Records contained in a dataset
....
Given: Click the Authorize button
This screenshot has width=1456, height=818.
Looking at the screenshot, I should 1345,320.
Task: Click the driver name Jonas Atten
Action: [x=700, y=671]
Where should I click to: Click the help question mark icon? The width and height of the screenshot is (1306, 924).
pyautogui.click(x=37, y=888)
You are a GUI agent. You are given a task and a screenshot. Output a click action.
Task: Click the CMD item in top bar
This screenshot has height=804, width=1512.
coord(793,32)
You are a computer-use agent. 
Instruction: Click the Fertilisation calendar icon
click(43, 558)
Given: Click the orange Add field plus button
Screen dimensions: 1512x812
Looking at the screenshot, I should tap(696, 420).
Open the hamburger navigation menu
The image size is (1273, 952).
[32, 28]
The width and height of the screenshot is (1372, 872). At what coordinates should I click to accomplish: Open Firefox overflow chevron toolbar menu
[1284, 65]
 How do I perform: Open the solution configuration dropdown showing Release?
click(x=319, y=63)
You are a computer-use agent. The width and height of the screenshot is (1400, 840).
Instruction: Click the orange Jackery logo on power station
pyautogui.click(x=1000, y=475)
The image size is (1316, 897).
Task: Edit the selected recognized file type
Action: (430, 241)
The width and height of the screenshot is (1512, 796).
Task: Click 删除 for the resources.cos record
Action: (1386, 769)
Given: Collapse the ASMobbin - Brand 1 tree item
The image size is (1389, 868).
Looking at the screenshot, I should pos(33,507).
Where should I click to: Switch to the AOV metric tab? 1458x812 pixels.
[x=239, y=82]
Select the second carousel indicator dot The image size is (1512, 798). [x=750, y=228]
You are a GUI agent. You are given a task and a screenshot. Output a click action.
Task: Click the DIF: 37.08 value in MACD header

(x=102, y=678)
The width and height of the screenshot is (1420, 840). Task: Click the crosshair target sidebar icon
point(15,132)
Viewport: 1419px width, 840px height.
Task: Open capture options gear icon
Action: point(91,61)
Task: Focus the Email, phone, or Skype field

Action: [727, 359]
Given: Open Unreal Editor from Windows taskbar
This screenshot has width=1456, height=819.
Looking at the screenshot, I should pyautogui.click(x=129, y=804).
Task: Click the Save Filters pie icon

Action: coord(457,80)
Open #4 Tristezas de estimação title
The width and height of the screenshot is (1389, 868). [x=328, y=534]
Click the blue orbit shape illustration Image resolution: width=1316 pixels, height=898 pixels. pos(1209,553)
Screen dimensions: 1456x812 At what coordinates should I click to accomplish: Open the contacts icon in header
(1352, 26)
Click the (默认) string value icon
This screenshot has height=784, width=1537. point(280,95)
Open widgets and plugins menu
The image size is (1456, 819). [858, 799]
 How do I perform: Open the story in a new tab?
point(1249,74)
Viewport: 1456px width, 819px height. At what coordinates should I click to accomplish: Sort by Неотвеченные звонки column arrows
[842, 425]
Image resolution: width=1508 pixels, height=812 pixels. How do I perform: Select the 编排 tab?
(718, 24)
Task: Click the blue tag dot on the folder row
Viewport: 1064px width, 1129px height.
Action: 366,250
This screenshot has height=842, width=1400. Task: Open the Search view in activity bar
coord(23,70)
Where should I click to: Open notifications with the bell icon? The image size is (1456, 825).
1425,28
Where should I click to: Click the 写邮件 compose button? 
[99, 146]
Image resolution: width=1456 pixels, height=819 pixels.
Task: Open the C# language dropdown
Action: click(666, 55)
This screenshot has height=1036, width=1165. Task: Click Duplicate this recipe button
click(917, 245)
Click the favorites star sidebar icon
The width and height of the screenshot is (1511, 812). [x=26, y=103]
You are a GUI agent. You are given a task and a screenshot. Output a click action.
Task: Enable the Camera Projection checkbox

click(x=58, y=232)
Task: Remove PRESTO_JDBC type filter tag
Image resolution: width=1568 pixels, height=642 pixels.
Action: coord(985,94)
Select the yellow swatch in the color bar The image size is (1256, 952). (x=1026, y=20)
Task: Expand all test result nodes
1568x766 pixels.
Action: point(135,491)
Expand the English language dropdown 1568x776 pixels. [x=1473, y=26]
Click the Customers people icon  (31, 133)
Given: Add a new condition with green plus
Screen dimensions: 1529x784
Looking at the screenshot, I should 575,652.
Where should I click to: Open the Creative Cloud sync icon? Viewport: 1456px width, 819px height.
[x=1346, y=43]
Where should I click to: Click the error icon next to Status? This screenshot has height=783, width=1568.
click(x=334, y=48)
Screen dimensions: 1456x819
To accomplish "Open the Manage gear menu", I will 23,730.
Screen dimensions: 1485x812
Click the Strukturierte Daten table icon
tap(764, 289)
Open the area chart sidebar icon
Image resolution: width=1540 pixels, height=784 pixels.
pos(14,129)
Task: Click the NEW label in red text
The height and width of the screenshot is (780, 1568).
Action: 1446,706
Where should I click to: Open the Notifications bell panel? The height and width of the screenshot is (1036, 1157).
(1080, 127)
....
Task directions: Each record above should be reproduced in full, exactly as it stands.

Solution below:
Given: Click the Authorize button
This screenshot has width=1456, height=818.
Looking at the screenshot, I should 1345,320.
Task: Click the driver name Jonas Atten
Action: [x=700, y=671]
Where should I click to: Click the help question mark icon? The width and height of the screenshot is (1306, 924).
pyautogui.click(x=37, y=888)
You are a GUI agent. You are given a task and a screenshot. Output a click action.
Task: Click the CMD item in top bar
This screenshot has height=804, width=1512.
coord(793,32)
You are a computer-use agent. 
Instruction: Click the Fertilisation calendar icon
click(43, 558)
Given: Click the orange Add field plus button
Screen dimensions: 1512x812
Looking at the screenshot, I should tap(696, 420).
Open the hamburger navigation menu
The image size is (1273, 952).
[32, 28]
The width and height of the screenshot is (1372, 872). At what coordinates should I click to accomplish: Open Firefox overflow chevron toolbar menu
[1284, 65]
 How do I perform: Open the solution configuration dropdown showing Release?
click(x=319, y=63)
You are a computer-use agent. The width and height of the screenshot is (1400, 840).
Instruction: Click the orange Jackery logo on power station
pyautogui.click(x=1000, y=475)
The image size is (1316, 897).
Task: Edit the selected recognized file type
Action: (430, 241)
The width and height of the screenshot is (1512, 796).
Task: Click 删除 for the resources.cos record
Action: (1386, 769)
Given: Collapse the ASMobbin - Brand 1 tree item
The image size is (1389, 868).
Looking at the screenshot, I should pos(33,507).
Where should I click to: Switch to the AOV metric tab? 1458x812 pixels.
[x=239, y=82]
Select the second carousel indicator dot The image size is (1512, 798). [x=750, y=228]
You are a GUI agent. You are given a task and a screenshot. Output a click action.
Task: Click the DIF: 37.08 value in MACD header

(x=102, y=678)
The width and height of the screenshot is (1420, 840). Task: Click the crosshair target sidebar icon
point(15,132)
Viewport: 1419px width, 840px height.
Task: Open capture options gear icon
Action: point(91,61)
Task: Focus the Email, phone, or Skype field

Action: [727, 359]
Given: Open Unreal Editor from Windows taskbar
This screenshot has width=1456, height=819.
Looking at the screenshot, I should pyautogui.click(x=129, y=804).
Task: Click the Save Filters pie icon

Action: coord(457,80)
Open #4 Tristezas de estimação title
The width and height of the screenshot is (1389, 868). [x=328, y=534]
Click the blue orbit shape illustration Image resolution: width=1316 pixels, height=898 pixels. pos(1209,553)
Screen dimensions: 1456x812 At what coordinates should I click to accomplish: Open the contacts icon in header
(1352, 26)
Click the (默认) string value icon
This screenshot has height=784, width=1537. point(280,95)
Open widgets and plugins menu
The image size is (1456, 819). [858, 799]
 How do I perform: Open the story in a new tab?
point(1249,74)
Viewport: 1456px width, 819px height. At what coordinates should I click to accomplish: Sort by Неотвеченные звонки column arrows
[842, 425]
Image resolution: width=1508 pixels, height=812 pixels. How do I perform: Select the 编排 tab?
(718, 24)
Task: Click the blue tag dot on the folder row
Viewport: 1064px width, 1129px height.
Action: 366,250
This screenshot has height=842, width=1400. Task: Open the Search view in activity bar
coord(23,70)
Where should I click to: Open notifications with the bell icon? The image size is (1456, 825).
1425,28
Where should I click to: Click the 写邮件 compose button? 
[99, 146]
Image resolution: width=1456 pixels, height=819 pixels.
Task: Open the C# language dropdown
Action: click(666, 55)
This screenshot has height=1036, width=1165. Task: Click Duplicate this recipe button
click(917, 245)
Click the favorites star sidebar icon
The width and height of the screenshot is (1511, 812). [x=26, y=103]
You are a GUI agent. You are given a task and a screenshot. Output a click action.
Task: Enable the Camera Projection checkbox

click(x=58, y=232)
Task: Remove PRESTO_JDBC type filter tag
Image resolution: width=1568 pixels, height=642 pixels.
Action: coord(985,94)
Select the yellow swatch in the color bar The image size is (1256, 952). (x=1026, y=20)
Task: Expand all test result nodes
1568x766 pixels.
Action: point(135,491)
Expand the English language dropdown 1568x776 pixels. [x=1473, y=26]
Click the Customers people icon  (31, 133)
Given: Add a new condition with green plus
Screen dimensions: 1529x784
Looking at the screenshot, I should 575,652.
Where should I click to: Open the Creative Cloud sync icon? Viewport: 1456px width, 819px height.
[x=1346, y=43]
Where should I click to: Click the error icon next to Status? This screenshot has height=783, width=1568.
click(x=334, y=48)
Screen dimensions: 1456x819
To accomplish "Open the Manage gear menu", I will 23,730.
Screen dimensions: 1485x812
Click the Strukturierte Daten table icon
tap(764, 289)
Open the area chart sidebar icon
Image resolution: width=1540 pixels, height=784 pixels.
pos(14,129)
Task: Click the NEW label in red text
The height and width of the screenshot is (780, 1568).
Action: 1446,706
Where should I click to: Open the Notifications bell panel? The height and width of the screenshot is (1036, 1157).
(1080, 127)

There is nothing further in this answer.